Kinshasa, 28 octobre 2025 — Le tribunal militaire de garnison de Kinshasa/Gombe a ouvert, ce lundi 27 octobre, une audience publique en flagrance contre l’adjudant Ebabi Bongama Blanche Sara, secrétaire adjointe au département de sécurité militaire à l’état-major du renseignement des Forces armées de la République démocratique du Congo (FARDC). Elle est poursuivie pour violation des consignes militaires contenues dans un télégramme du chef d’état-major général daté du 23 décembre 2021, interdisant formellement aux militaires de publier sur les réseaux sociaux des images en tenue, des selfies, des vidéos ou tout contenu susceptible de nuire à l’honneur, à la dignité ou à la crédibilité de l’armée congolaise.

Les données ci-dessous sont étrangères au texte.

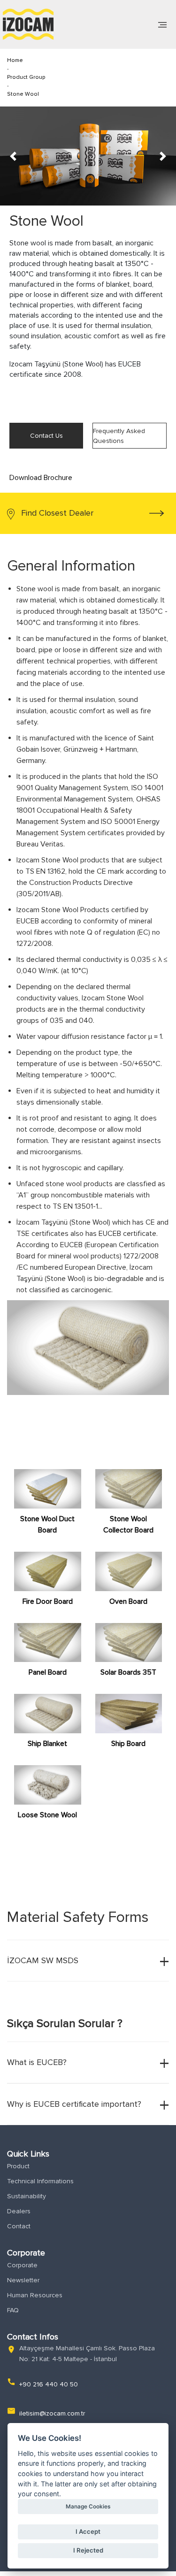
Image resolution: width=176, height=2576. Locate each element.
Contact (19, 2226)
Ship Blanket (47, 1743)
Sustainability (26, 2196)
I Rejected (88, 2550)
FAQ (13, 2310)
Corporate (22, 2265)
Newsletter (23, 2280)
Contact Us (46, 436)
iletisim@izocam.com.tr (52, 2413)
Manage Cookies (88, 2506)
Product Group (26, 77)
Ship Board (128, 1743)
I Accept (88, 2531)
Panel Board (48, 1672)
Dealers (19, 2211)
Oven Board (128, 1601)
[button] (13, 156)
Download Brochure (40, 477)
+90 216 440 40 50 (48, 2384)
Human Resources (34, 2295)
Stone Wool (23, 94)
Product (18, 2166)
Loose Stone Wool (47, 1815)
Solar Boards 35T (128, 1672)
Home (15, 60)
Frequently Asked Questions (119, 436)
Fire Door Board (48, 1601)
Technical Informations (40, 2181)
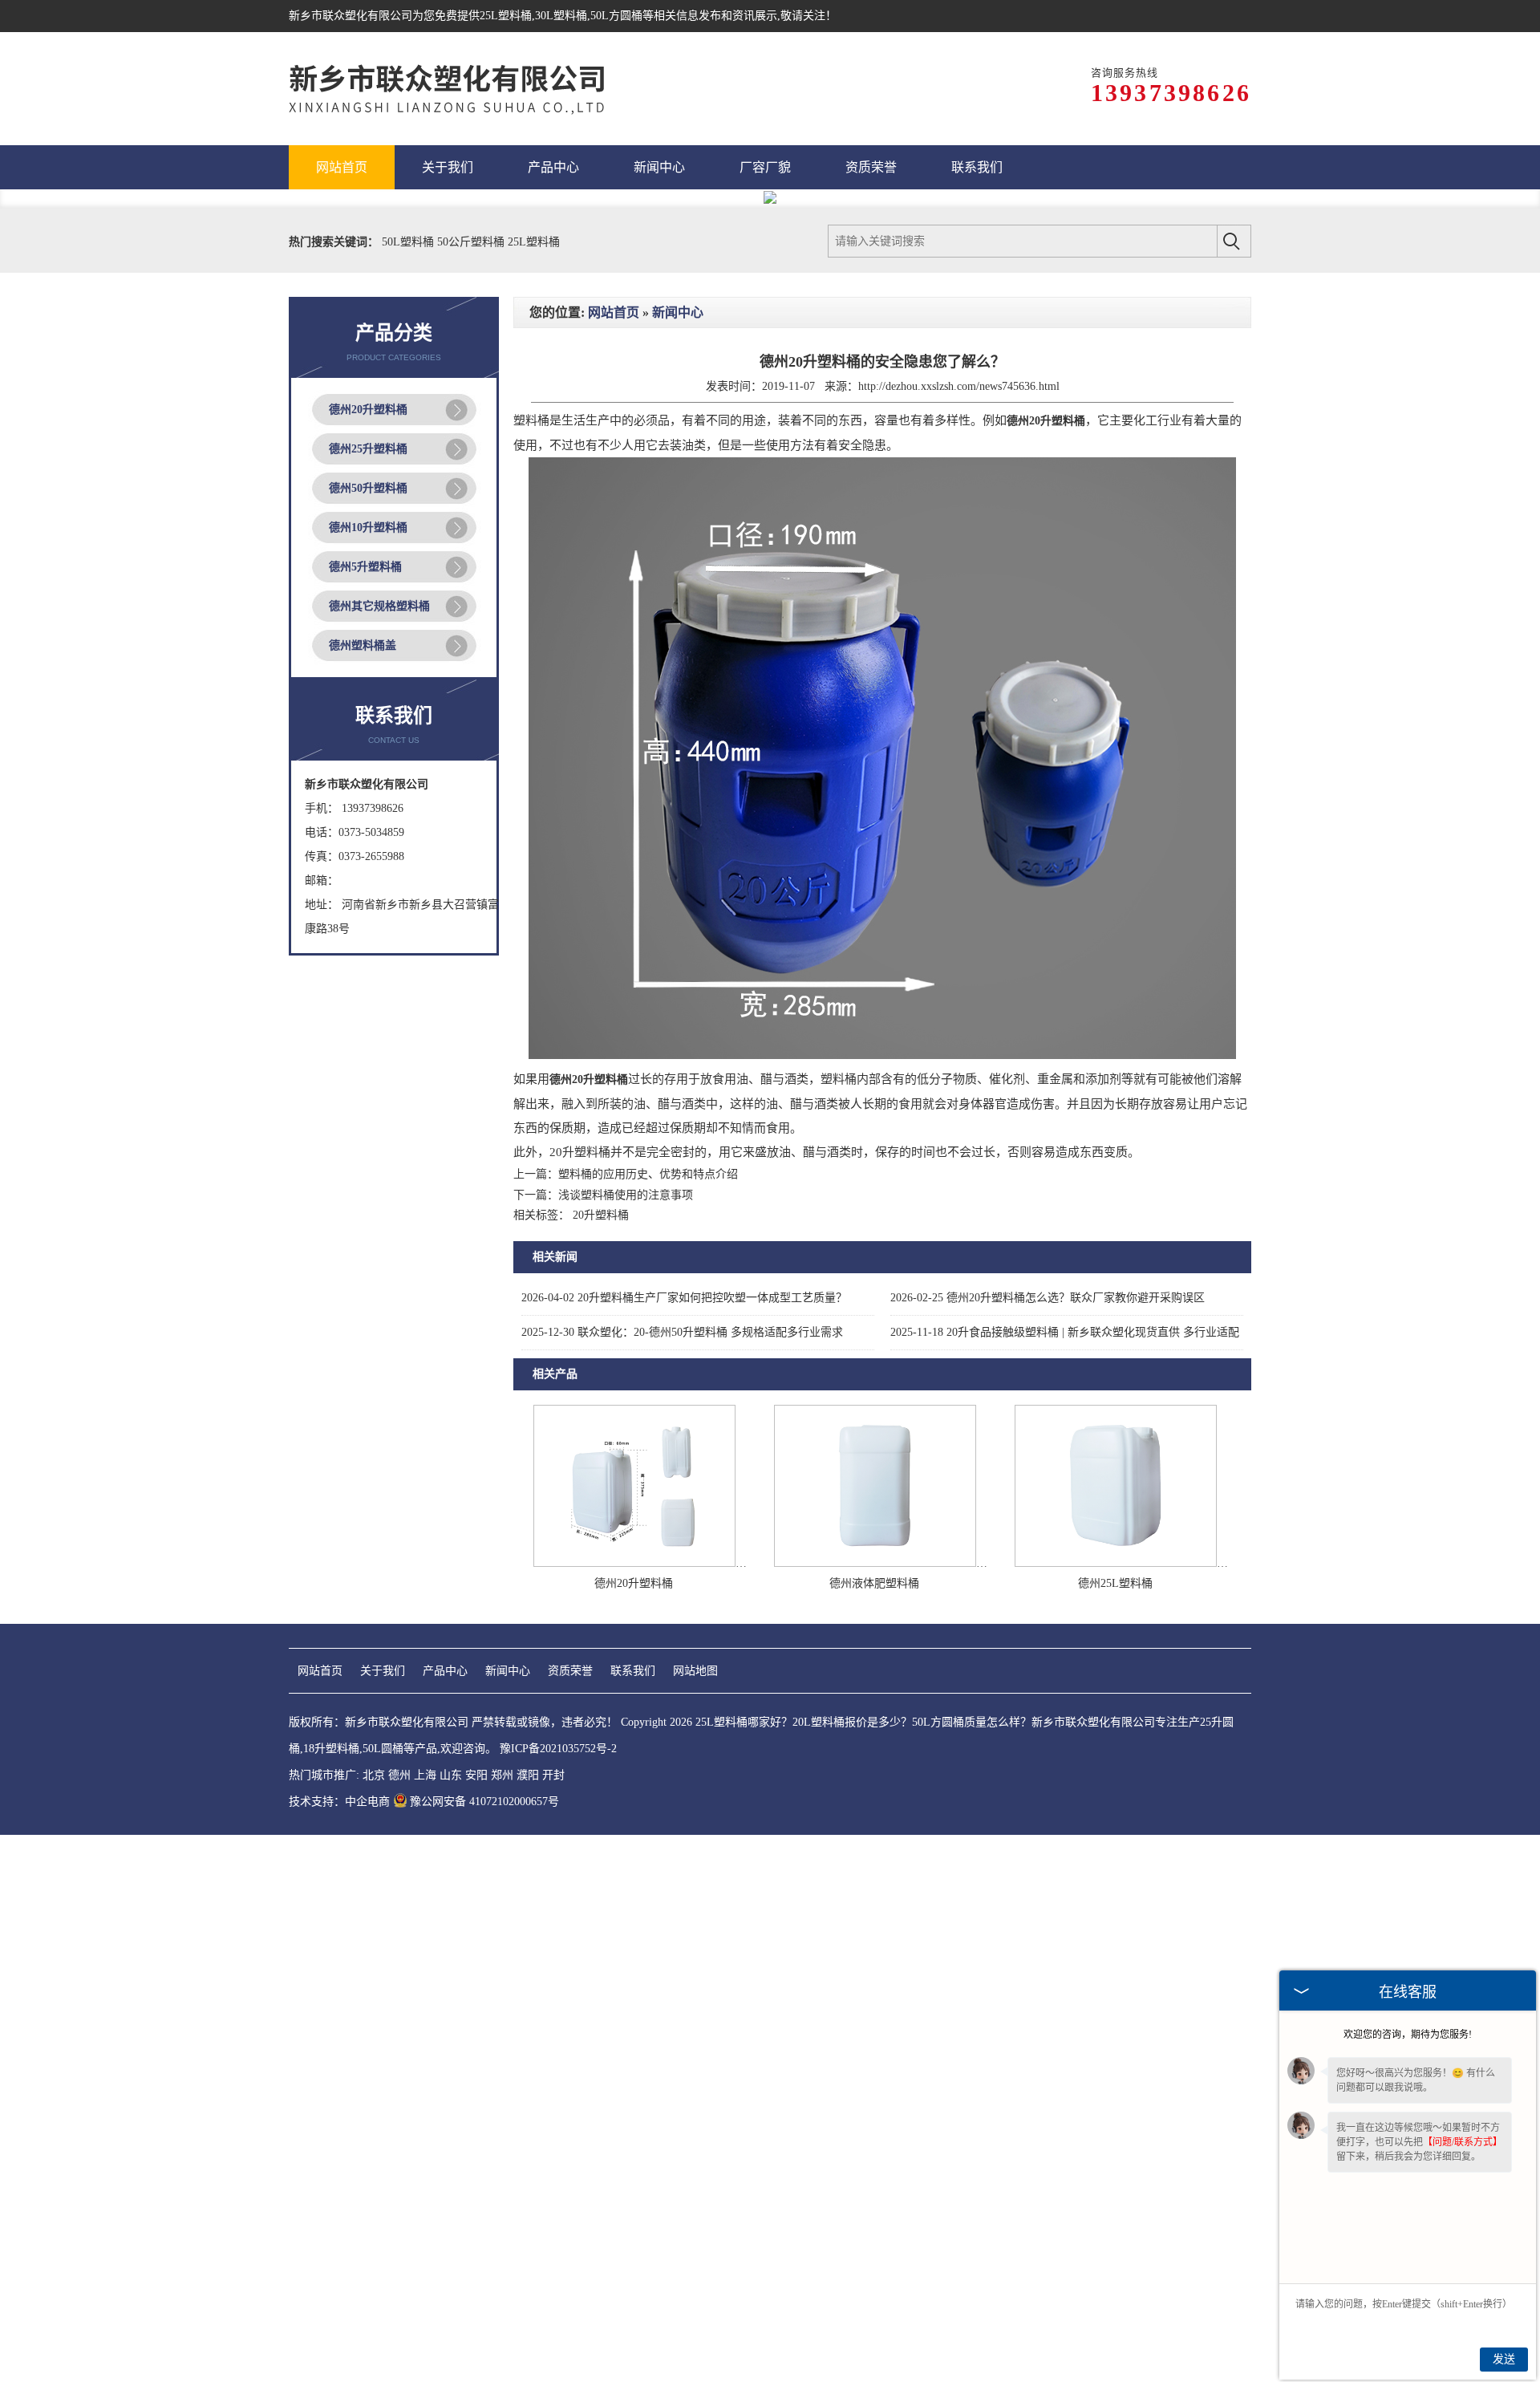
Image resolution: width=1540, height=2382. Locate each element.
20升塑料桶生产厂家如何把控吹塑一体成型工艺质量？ (684, 1298)
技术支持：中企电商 (339, 1802)
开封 (553, 1775)
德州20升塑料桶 (368, 410)
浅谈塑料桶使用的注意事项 (625, 1195)
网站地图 (695, 1671)
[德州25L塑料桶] (1116, 1563)
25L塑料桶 (506, 16)
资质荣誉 (570, 1671)
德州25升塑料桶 (368, 449)
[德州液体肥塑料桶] (875, 1563)
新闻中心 (677, 312)
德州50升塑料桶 (368, 488)
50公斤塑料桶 (472, 242)
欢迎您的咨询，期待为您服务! (1407, 2034)
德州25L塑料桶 (1115, 1583)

Selon l’organe de poursuite, la prévenue aurait diffusé sur TikTok des photos et vidéos en uniforme, la montrant en train d’échanger des baisers avec son mari dans un studio photo de Matonge, à Kinshasa, en marge de leur mariage religieux prévu le 31 octobre. Ces images sont rapidement devenues virales et jugées contraires à l’éthique militaire.

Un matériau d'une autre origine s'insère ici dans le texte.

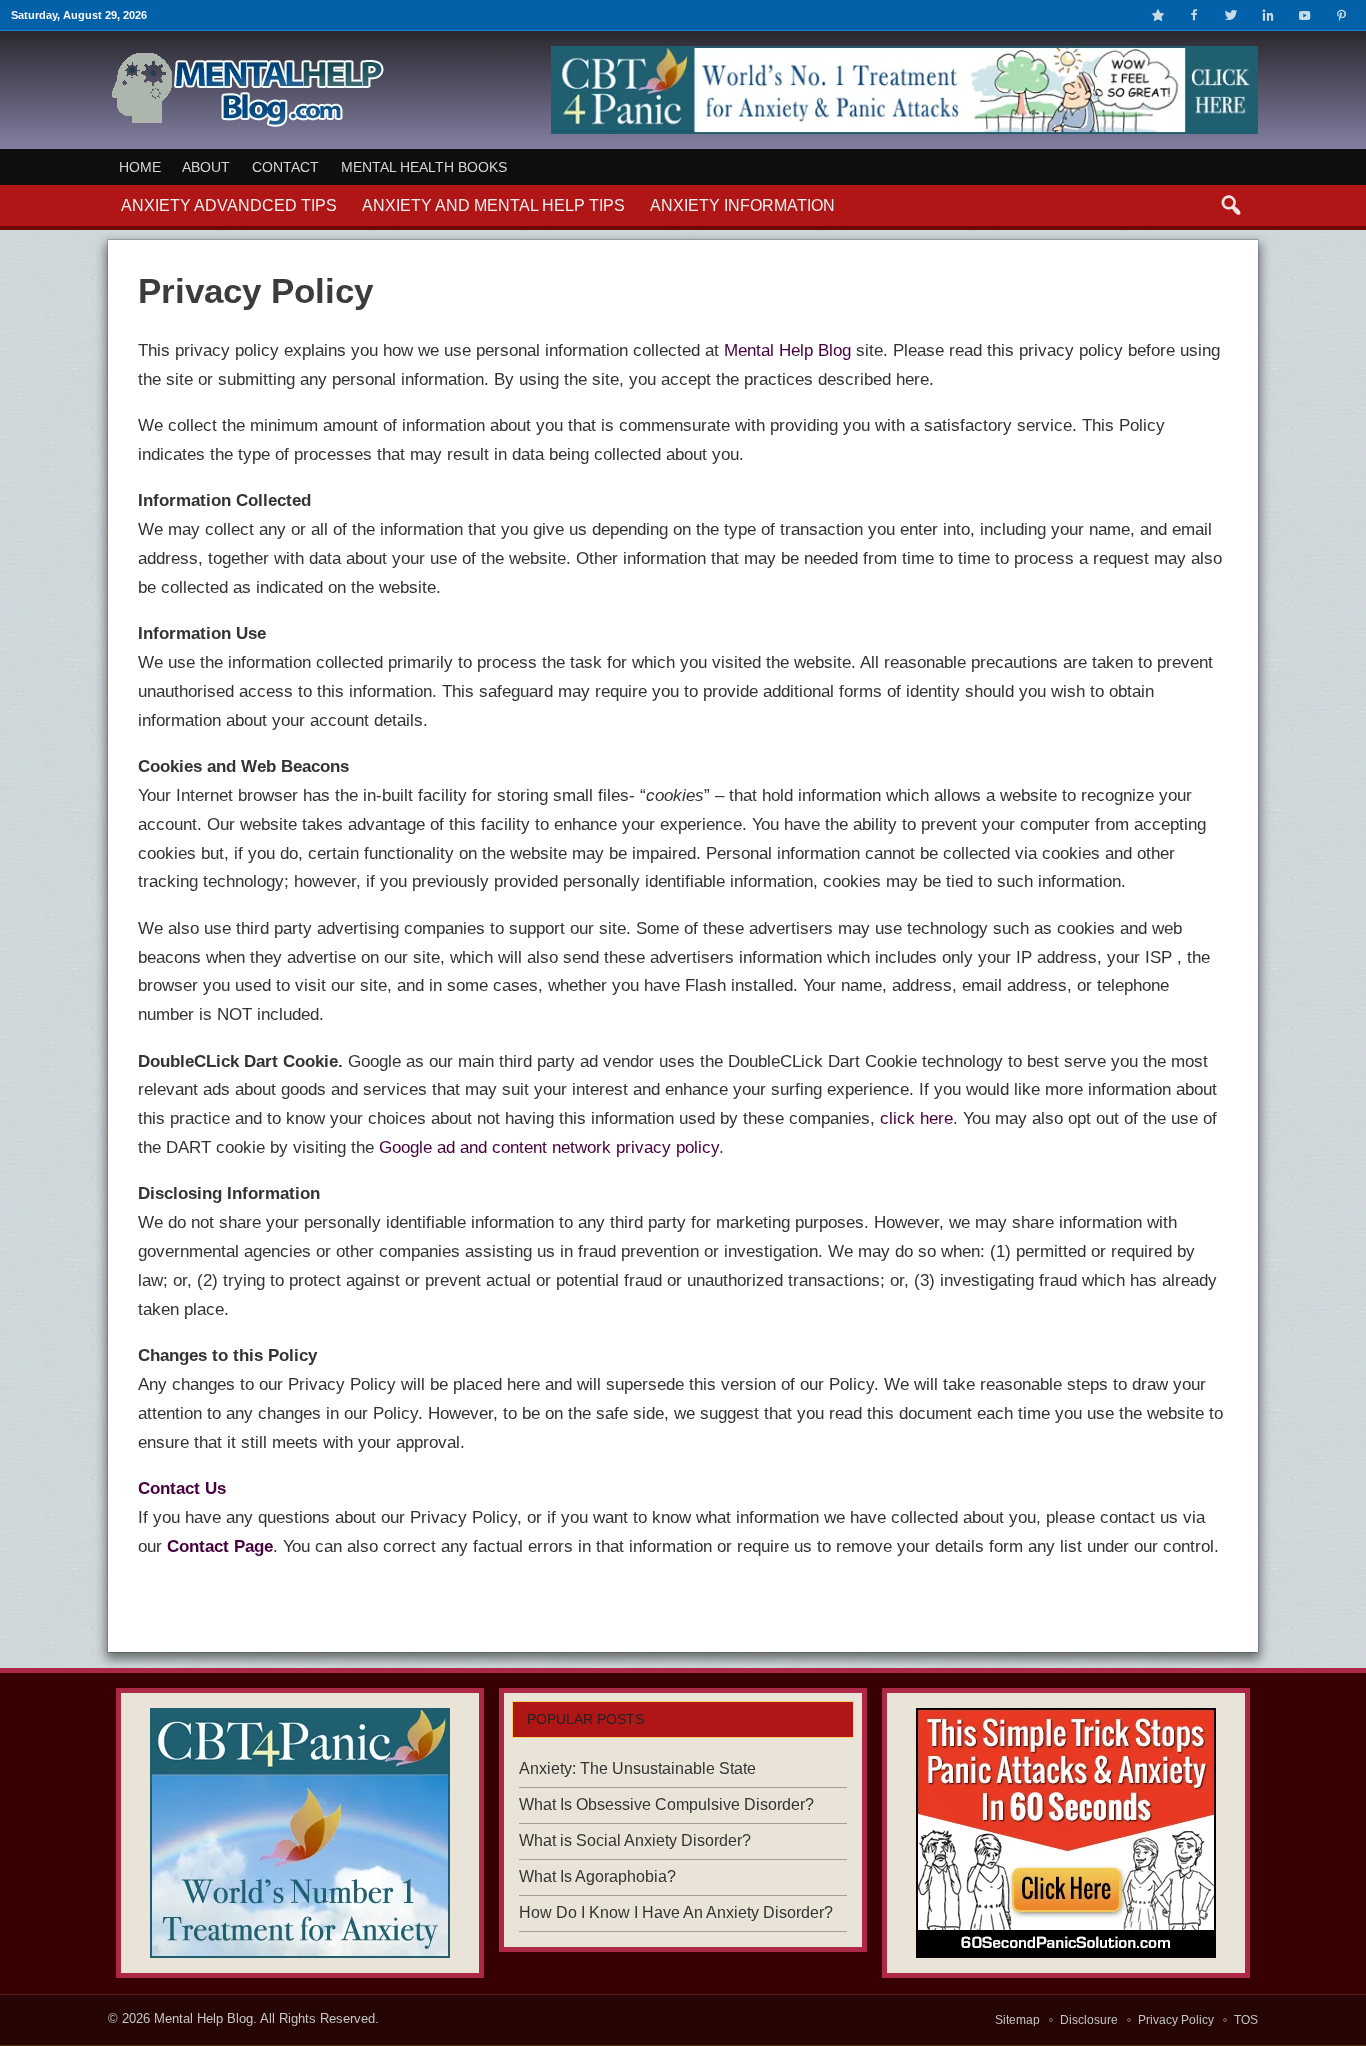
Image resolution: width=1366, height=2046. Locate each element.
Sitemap (1017, 2020)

Le ministère public estime que ces actes constituent une faute grave assimilable à un outrage à l’armée. « Le télégramme est clair : tout comportement portant atteinte à l’image de l’armée doit être traité comme une trahison », a rappelé le représentant de l’auditorat, demandant au tribunal de visualiser les contenus saisis dans le téléphone de la prévenue.
Lors de la projection, l’adjudant Ebabi a nié être à l’origine de la publication des vidéos, affirmant que leur diffusion serait le fait du photographe du studio Rausure, identifié seulement sous le prénom de Jan. Sa défense a sollicité la comparution de ce dernier, obtenant la suspension de l’audience jusqu’à ce mardi 28 octobre pour audition du témoin.
Cette affaire met en lumière les tensions croissantes au sein des FARDC concernant l’utilisation des réseaux sociaux par le personnel militaire, en particulier les femmes, souvent rappelées à la prudence dans l’usage de ces plateformes.